When asked what aspects of email are tripping them up, most professionals identify the following factors: spam, too much non-spam, poor organization, too invasive and time-wasting. Fortunately, there are some simple management techniques we can all use to better manage this inflow.
Since almost the beginning of business adoption of the Internet and email, productivity experts have been preaching the mantra of time management and prioritization. After all, just because the technology is new doesn’t mean that the underlying issue of effective personal time usage is new. Even Stephen Covey, PhD., the author of The Seven Habits of Highly Effective People, has included email management as part of the third “habit” when speaking of modern professionals. Here are some tips to better email management.
5 SIMPLE EMAIL PRODUCTIVITY TIPS
- Schedule your inbound email usage. As Dr. Covey noted, if we are simply responsive to messaging, that doesn’t mean we are managing it. So turn off the alerts that tell you that you’ve got mail. Most emails aren’t emergencies, and a great deal of them are actually spam. And even a lot of the “good” email isn’t something that needs immediate action. People contacting you have alternate methods of reaching you if it is an emergency (IM, text, phone, other office staff, etc.). I try to check my email twice in the morning, twice in the afternoon and occasionally in the evening.

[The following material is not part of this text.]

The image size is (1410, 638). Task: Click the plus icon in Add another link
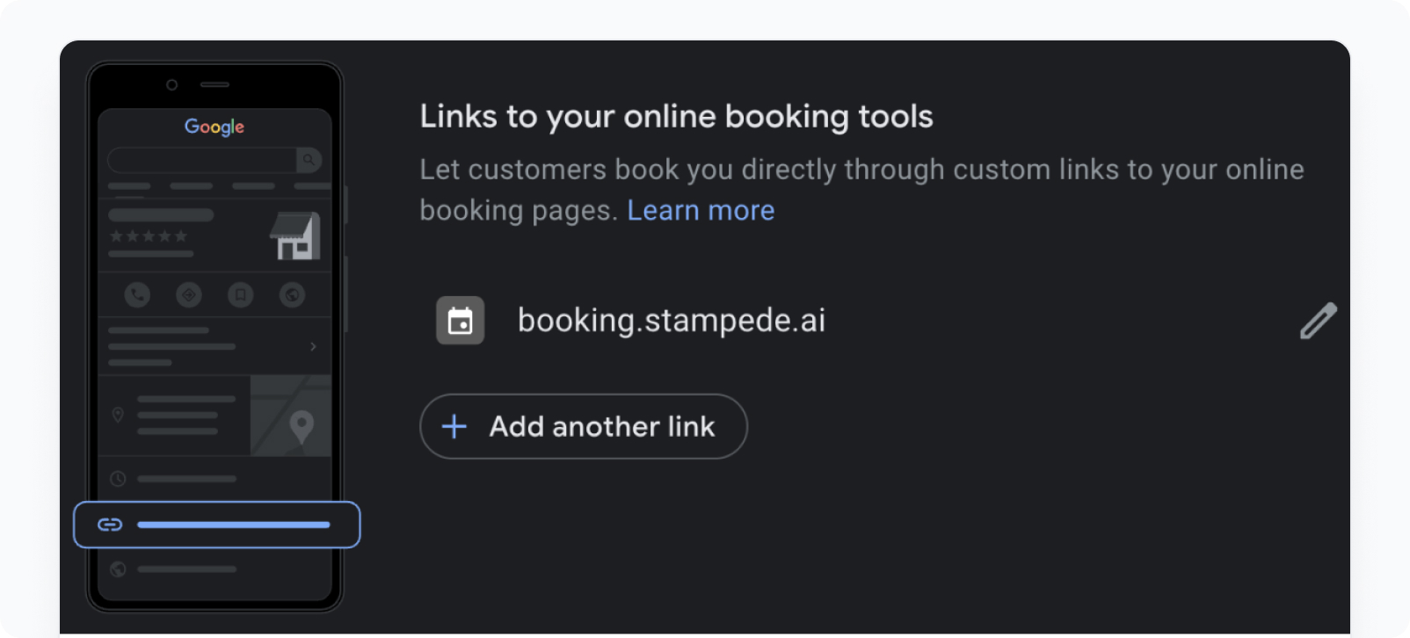[454, 427]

- Use spam filters; they work. And there are additional inexpensive tools available at technology stores. If you still suffer from egregious junk mail, consider having a local tech consultant enhance your filters. If it saves you five minutes per day, would it be worth a few hundred dollars?
- Utilize foldering techniques. While most professionals use folders to some extent, users can also set up rules that can automatically route email from certain people/clients into specific folders. So email from your contact at client ABC Trucking can automatically go into that client folder. Likewise, emails from your boss, other staff, or even friends and relatives can automatically be routed to separate folders. This can help prioritize more important messaging over less important. For instance, you often know that emails from particular people are not likely to contain urgent matters.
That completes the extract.